**WORK ORDER:**
Would you please transcribe the records below exactly, leaving out the pictures?

**THE RECORDS:**
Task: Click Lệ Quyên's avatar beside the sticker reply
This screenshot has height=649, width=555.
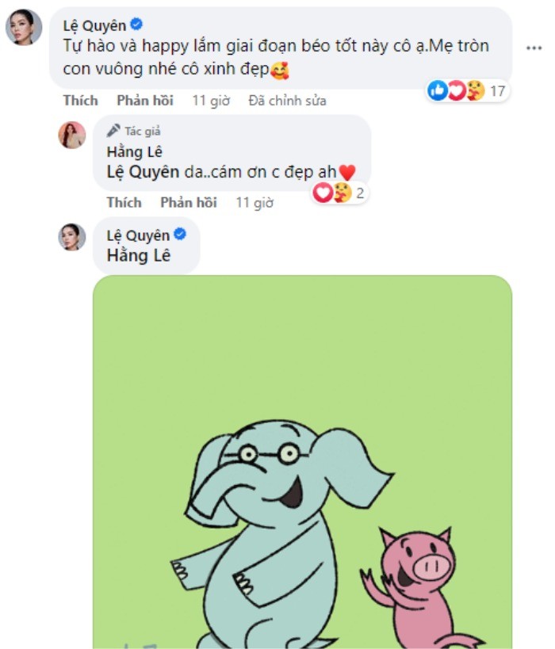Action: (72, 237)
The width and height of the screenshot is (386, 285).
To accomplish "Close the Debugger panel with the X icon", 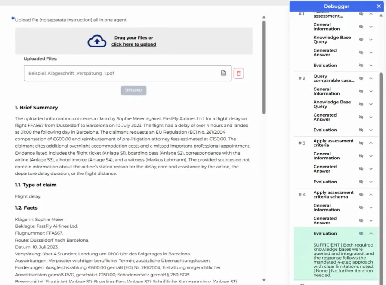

**EXERCISE SOLUTION:**
Task: Click Lệ Quyên's avatar beside the sticker reply
This screenshot has height=649, width=555.
Action: (72, 237)
The width and height of the screenshot is (386, 285).
To accomplish "Close the Debugger panel with the X icon", 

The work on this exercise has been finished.